§ Problem requirements: Among the entries below, how many lines include the word "computer"? Reply with only the number.

§ Given records:
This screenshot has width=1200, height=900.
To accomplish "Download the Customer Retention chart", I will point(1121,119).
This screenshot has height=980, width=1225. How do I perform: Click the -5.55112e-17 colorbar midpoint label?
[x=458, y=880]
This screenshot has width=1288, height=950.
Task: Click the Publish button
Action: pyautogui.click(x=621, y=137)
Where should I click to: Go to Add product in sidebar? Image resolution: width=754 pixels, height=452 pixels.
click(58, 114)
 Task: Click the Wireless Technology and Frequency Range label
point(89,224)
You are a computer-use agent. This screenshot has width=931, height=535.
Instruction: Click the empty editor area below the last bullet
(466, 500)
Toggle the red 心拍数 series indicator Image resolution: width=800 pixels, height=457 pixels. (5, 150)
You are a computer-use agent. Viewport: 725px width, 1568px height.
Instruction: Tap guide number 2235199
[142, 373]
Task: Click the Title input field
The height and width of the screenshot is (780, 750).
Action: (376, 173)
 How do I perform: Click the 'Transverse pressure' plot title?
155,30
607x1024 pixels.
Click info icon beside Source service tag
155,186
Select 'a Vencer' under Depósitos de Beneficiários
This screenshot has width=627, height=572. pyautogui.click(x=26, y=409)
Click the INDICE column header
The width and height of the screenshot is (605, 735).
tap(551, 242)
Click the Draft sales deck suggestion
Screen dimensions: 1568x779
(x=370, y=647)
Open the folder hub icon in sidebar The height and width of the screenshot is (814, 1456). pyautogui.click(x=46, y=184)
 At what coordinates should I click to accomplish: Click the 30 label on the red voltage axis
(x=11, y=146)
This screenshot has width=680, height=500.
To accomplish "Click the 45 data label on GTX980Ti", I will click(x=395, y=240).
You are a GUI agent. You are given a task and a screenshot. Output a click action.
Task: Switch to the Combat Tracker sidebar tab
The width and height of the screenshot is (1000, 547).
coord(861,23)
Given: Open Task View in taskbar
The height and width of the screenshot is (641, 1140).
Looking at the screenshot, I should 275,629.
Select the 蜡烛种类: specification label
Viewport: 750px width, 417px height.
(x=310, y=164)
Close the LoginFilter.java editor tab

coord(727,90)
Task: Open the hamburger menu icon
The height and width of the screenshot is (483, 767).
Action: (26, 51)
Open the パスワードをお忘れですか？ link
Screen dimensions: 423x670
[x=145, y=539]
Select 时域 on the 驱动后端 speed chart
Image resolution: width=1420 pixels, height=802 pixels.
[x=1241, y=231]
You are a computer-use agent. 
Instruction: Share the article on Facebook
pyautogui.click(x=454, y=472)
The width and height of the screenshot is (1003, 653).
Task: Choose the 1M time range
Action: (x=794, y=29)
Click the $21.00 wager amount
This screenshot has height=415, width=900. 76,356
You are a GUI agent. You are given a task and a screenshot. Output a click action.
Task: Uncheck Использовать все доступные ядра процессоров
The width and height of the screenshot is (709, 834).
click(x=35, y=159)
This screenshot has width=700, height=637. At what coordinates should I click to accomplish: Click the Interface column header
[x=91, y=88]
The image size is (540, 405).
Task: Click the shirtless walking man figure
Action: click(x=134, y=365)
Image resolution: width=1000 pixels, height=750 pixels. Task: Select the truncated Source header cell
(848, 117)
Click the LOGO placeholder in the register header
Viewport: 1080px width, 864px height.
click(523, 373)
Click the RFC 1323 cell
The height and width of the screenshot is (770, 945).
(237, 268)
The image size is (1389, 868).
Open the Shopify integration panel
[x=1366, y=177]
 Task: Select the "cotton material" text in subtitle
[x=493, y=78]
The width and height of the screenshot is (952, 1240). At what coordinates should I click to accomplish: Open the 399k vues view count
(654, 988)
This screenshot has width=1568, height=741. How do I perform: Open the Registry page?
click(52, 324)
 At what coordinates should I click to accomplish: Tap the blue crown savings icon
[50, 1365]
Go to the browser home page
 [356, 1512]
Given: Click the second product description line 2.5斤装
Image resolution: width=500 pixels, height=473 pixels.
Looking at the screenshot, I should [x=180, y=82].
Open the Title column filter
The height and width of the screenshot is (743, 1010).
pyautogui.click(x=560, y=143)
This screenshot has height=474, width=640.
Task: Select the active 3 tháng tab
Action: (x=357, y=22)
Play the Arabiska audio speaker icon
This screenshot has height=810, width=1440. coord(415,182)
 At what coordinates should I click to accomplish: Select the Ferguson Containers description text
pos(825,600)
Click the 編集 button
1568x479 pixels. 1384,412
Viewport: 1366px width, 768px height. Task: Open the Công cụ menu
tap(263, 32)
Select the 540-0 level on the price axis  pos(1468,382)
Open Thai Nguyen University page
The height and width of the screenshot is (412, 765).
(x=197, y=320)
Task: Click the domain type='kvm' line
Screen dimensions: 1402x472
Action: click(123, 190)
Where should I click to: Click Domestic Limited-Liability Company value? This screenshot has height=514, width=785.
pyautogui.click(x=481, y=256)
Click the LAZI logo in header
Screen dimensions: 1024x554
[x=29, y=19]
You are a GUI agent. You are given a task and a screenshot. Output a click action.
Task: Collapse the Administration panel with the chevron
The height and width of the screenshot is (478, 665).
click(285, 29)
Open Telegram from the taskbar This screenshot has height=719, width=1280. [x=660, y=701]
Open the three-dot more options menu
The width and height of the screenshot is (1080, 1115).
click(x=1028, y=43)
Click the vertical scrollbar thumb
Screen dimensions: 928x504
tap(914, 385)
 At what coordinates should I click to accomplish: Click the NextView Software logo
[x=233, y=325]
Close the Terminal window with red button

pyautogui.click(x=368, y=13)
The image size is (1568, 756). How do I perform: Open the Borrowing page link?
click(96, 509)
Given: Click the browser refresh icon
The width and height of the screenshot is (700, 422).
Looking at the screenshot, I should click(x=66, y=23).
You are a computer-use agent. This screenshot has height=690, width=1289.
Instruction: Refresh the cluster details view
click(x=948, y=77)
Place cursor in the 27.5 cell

§ Response below: 4